What you should do: Please copy the listing below word for word, starting at the line that contains "The width and height of the screenshot is (2064, 1341)." and stopping after the line that contains "pyautogui.click(x=15, y=66)". Leave the pictures out.
====================
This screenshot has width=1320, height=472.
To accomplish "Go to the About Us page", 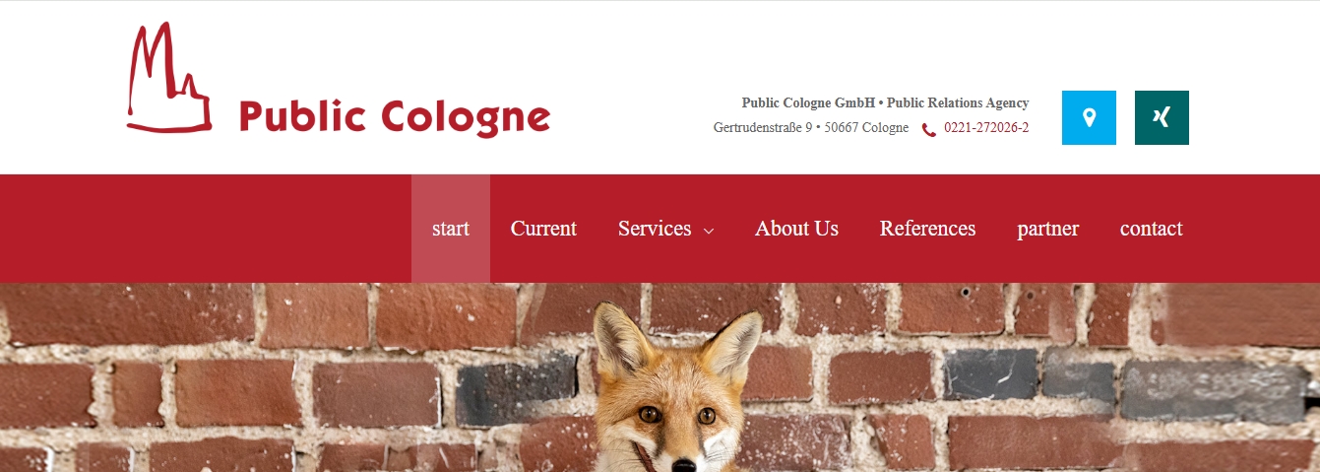I will [796, 229].
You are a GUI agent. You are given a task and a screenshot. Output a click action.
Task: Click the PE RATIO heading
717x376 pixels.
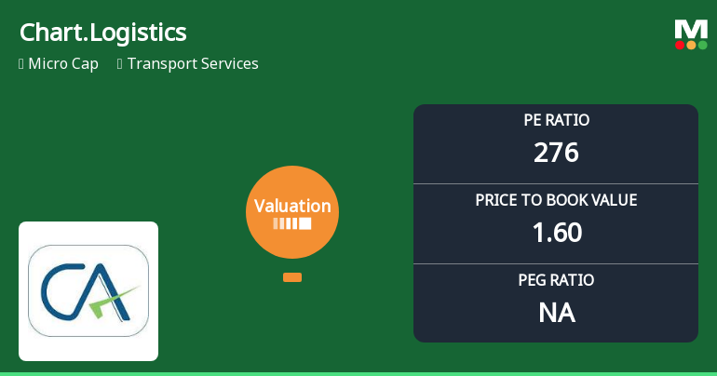(x=556, y=120)
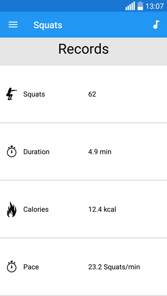
Task: Tap the Records header
Action: 83,49
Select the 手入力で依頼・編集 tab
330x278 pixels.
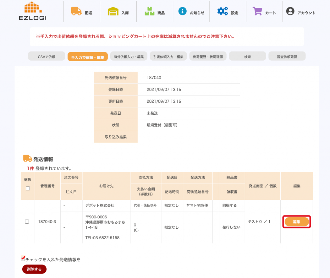(87, 57)
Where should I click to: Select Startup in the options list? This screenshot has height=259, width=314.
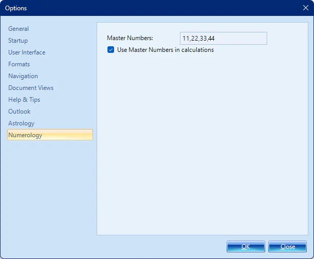18,41
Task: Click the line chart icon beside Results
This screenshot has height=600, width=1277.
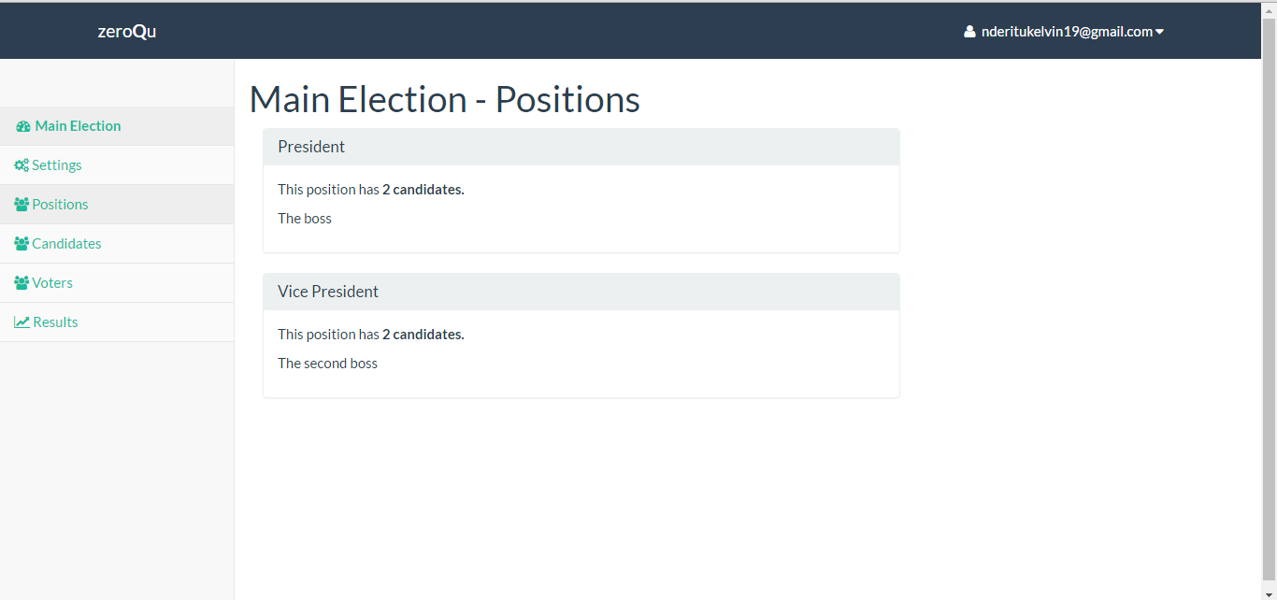Action: point(22,322)
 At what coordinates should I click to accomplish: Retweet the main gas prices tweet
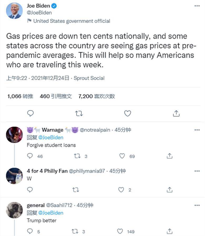[79, 113]
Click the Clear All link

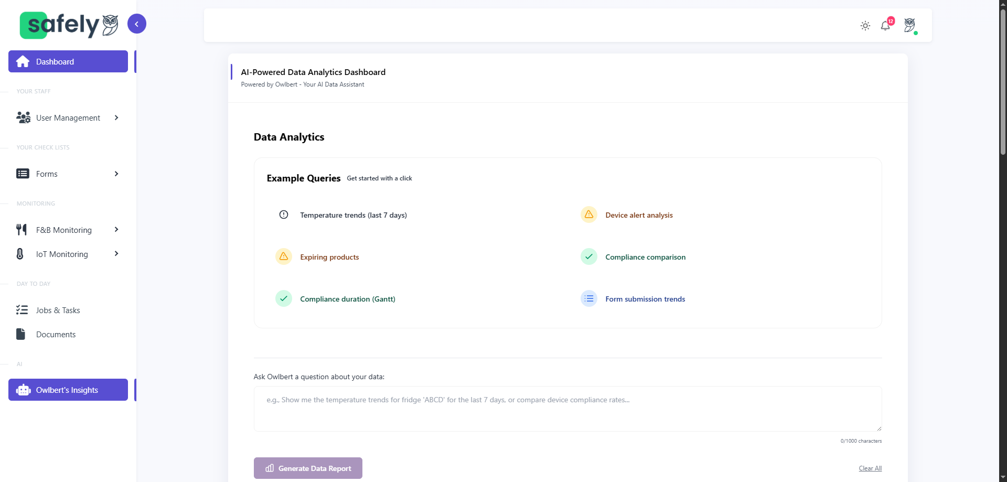coord(870,468)
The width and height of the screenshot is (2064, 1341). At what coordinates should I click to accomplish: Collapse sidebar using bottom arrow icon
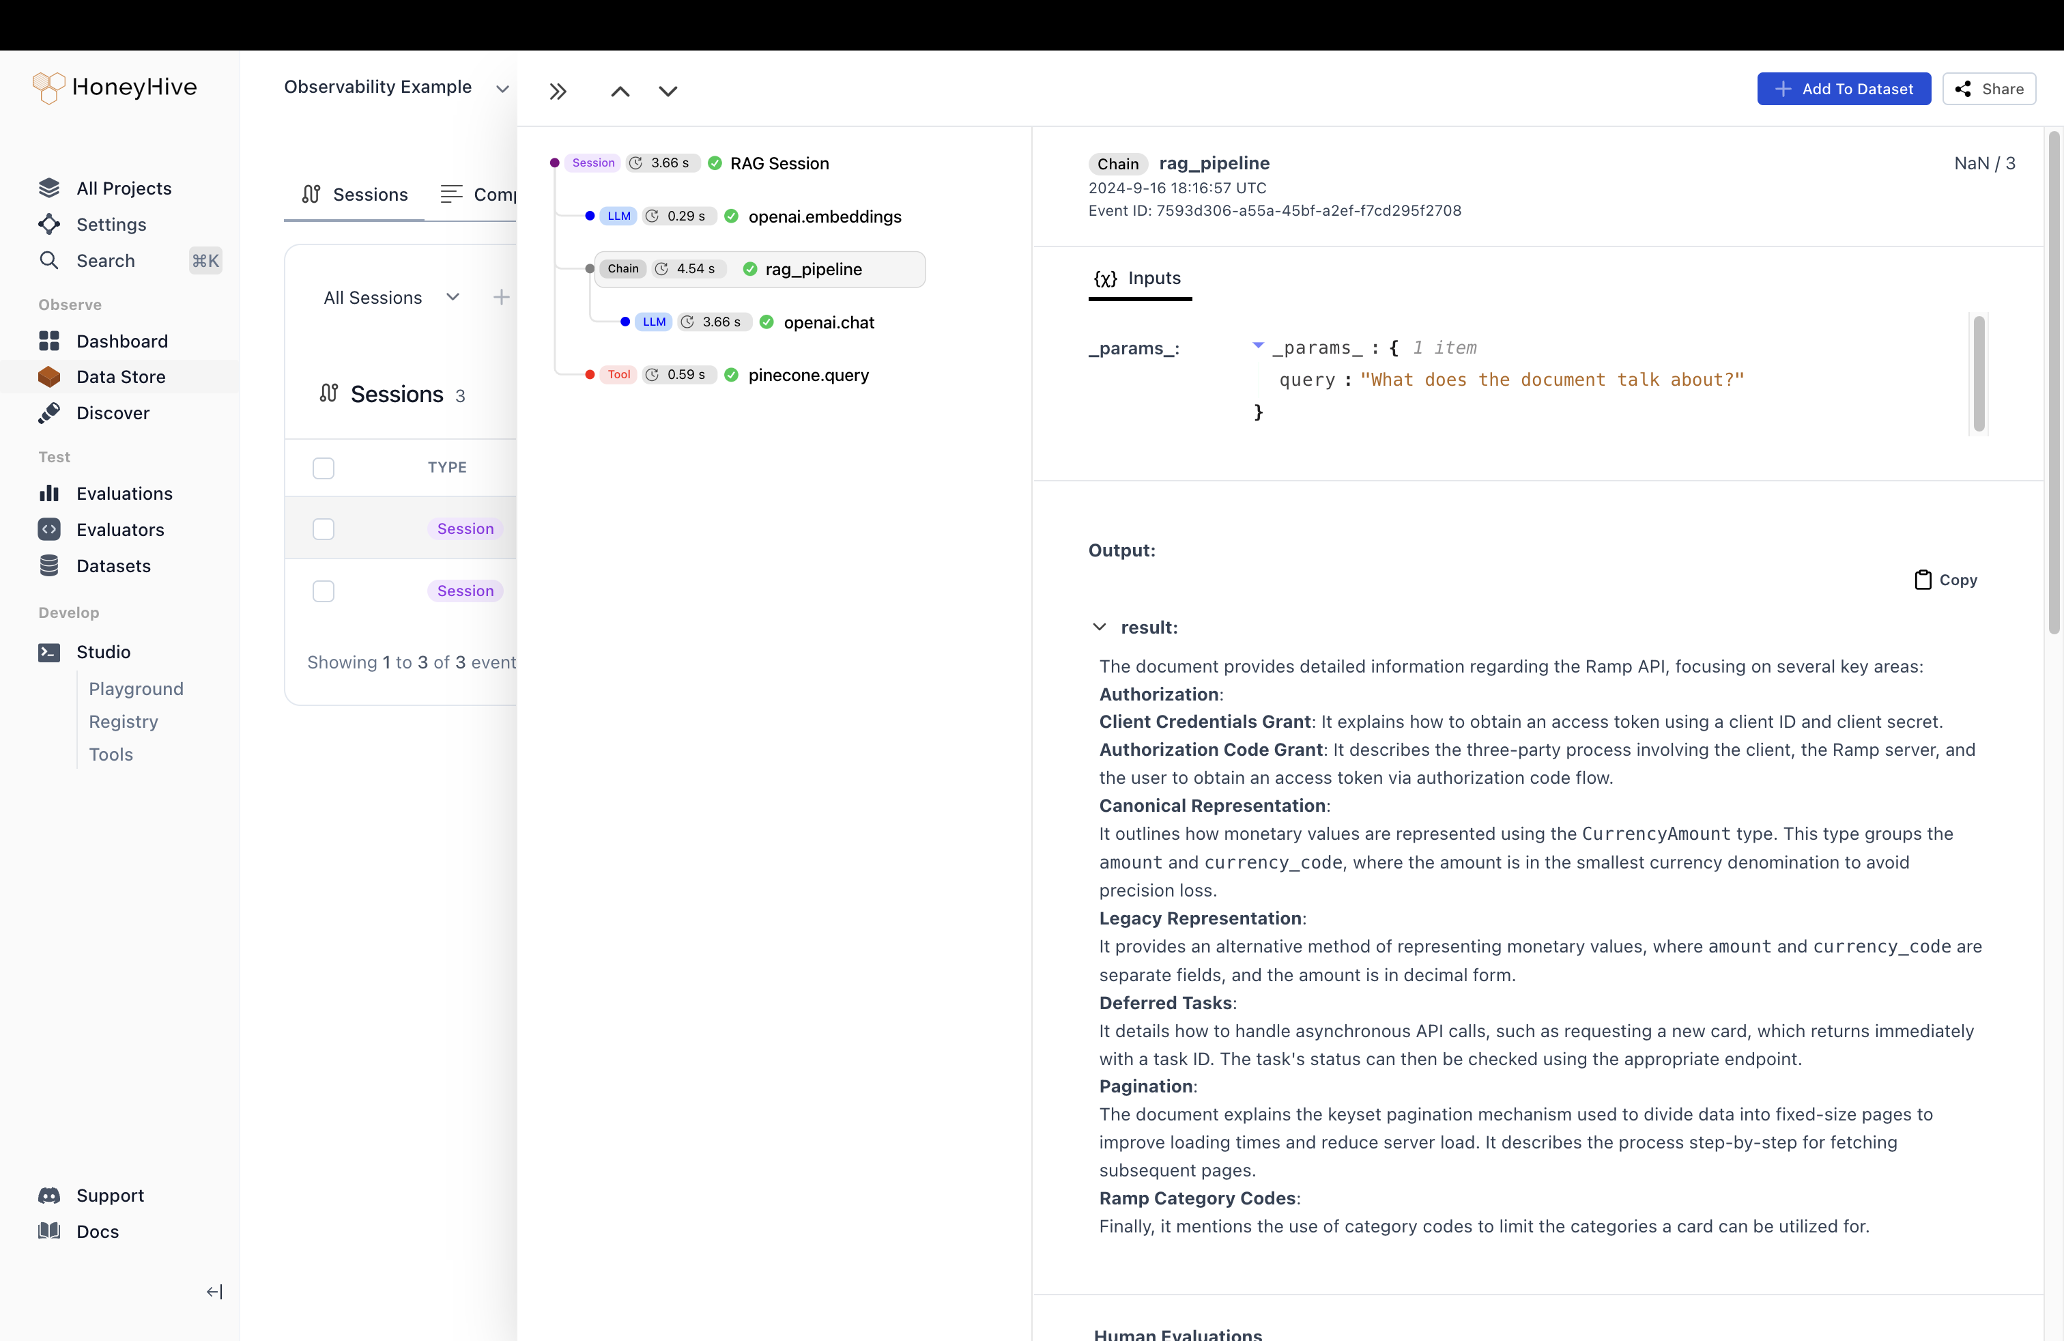214,1292
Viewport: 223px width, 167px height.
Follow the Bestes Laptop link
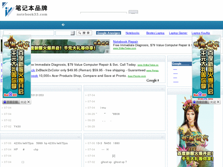(155, 33)
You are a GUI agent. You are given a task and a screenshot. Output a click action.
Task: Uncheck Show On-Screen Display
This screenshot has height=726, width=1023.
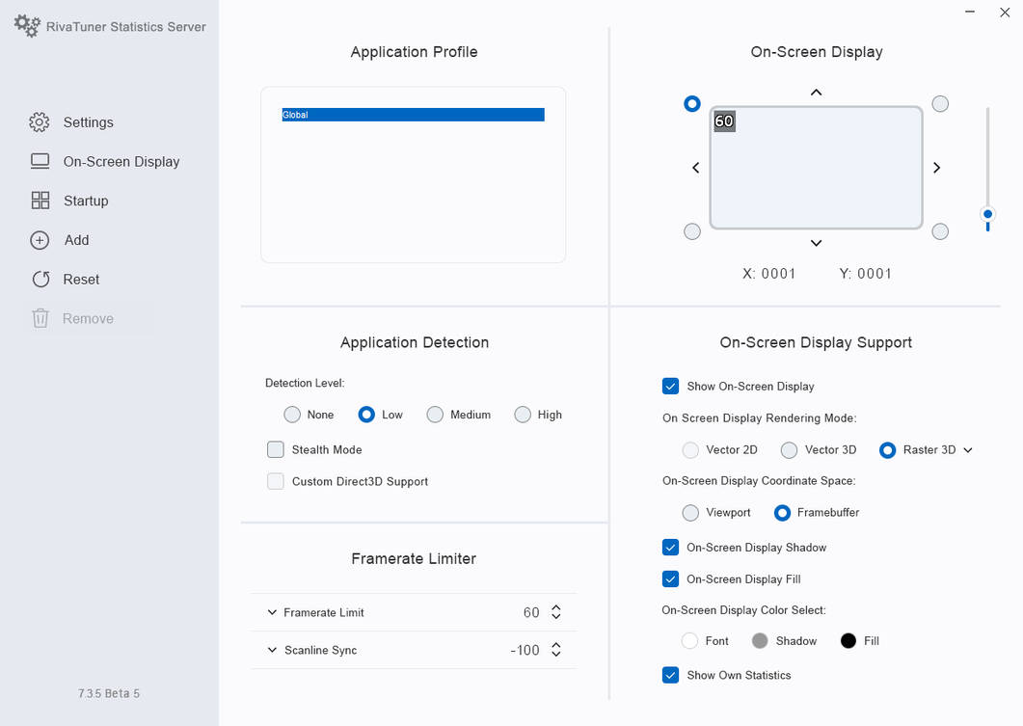point(670,387)
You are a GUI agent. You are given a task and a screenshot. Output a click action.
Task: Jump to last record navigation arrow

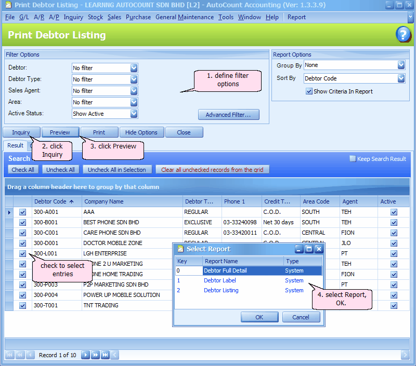[x=105, y=355]
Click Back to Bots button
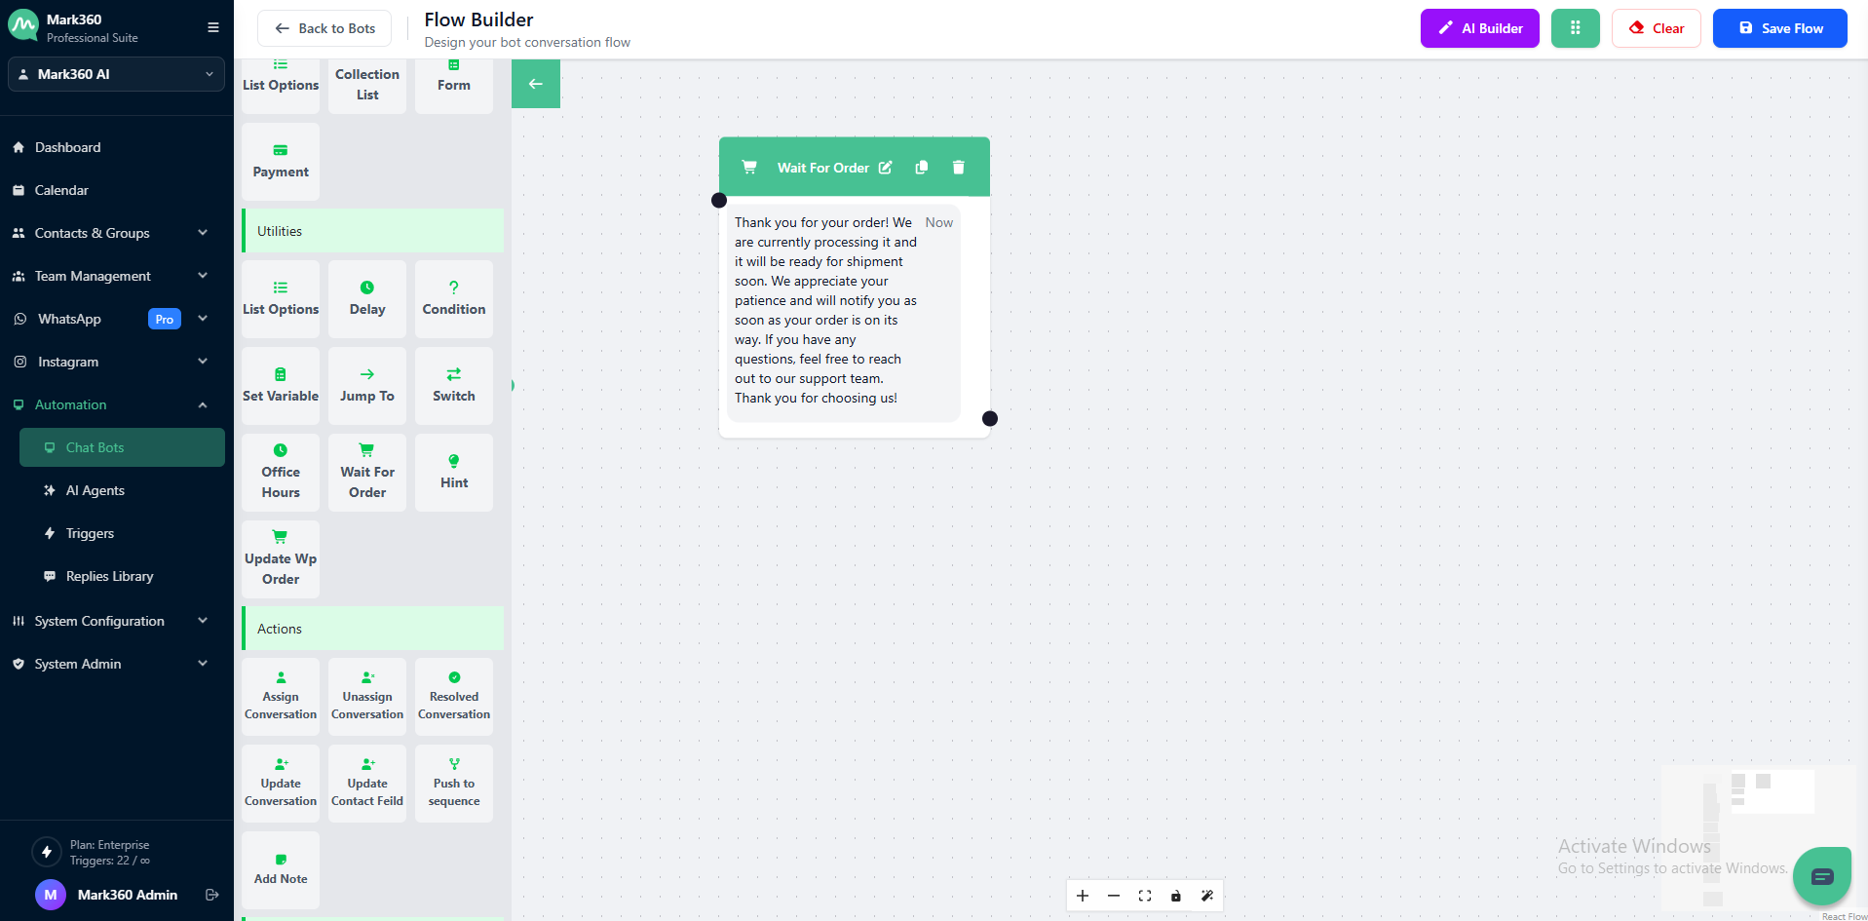The width and height of the screenshot is (1868, 921). [x=324, y=28]
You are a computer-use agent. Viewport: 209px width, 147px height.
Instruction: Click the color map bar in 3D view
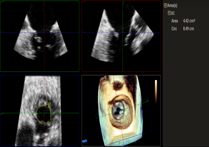(156, 91)
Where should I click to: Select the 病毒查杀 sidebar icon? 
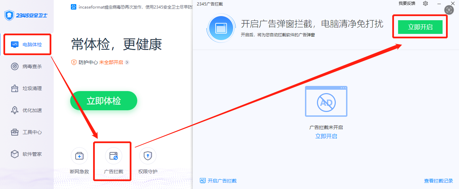pyautogui.click(x=15, y=66)
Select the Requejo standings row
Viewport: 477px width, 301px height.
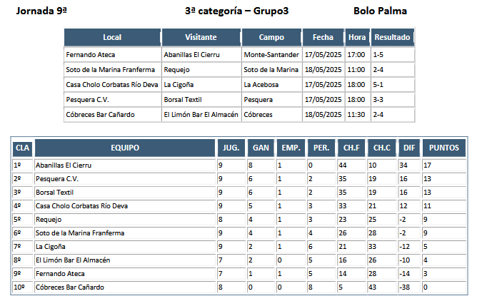point(239,219)
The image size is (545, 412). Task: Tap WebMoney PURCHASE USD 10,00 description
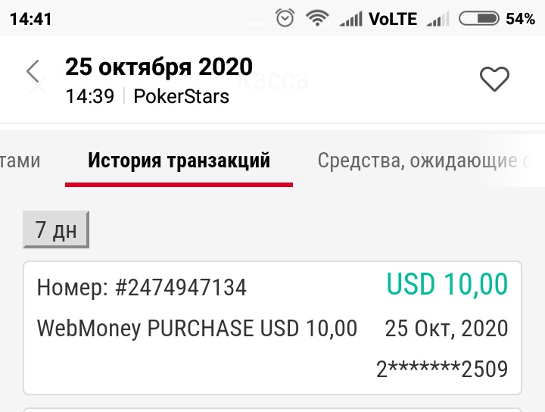click(x=197, y=329)
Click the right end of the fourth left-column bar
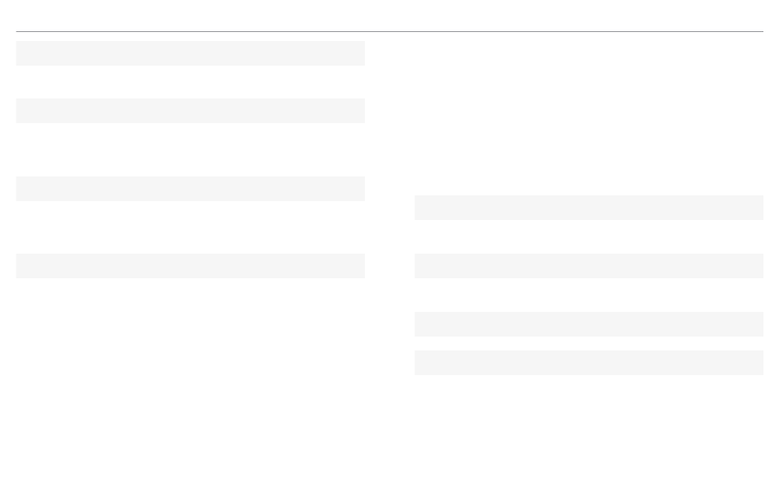This screenshot has height=481, width=779. pos(360,266)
====================
Correct response:
The width and height of the screenshot is (2064, 1341). At what coordinates should I click to accomplish: Collapse sidebar using bottom arrow icon
214,1292
Viewport: 223px width, 167px height.
Follow the Bestes Laptop link
(155, 33)
You are a GUI agent. You are given a task and a screenshot. Output a click action.
Task: Uncheck Show On-Screen Display
This screenshot has height=726, width=1023.
point(670,387)
You are a GUI agent. You are given a task and a screenshot. Output a click action.
Task: Jump to last record navigation arrow

[x=105, y=355]
Click Back to Bots button
The width and height of the screenshot is (1868, 921). [x=324, y=28]
You are a computer-use agent. Viewport: 209px width, 147px height.
Instruction: Click the color map bar in 3D view
(156, 91)
Where should I click to: Select the 病毒查杀 sidebar icon? 
pyautogui.click(x=15, y=66)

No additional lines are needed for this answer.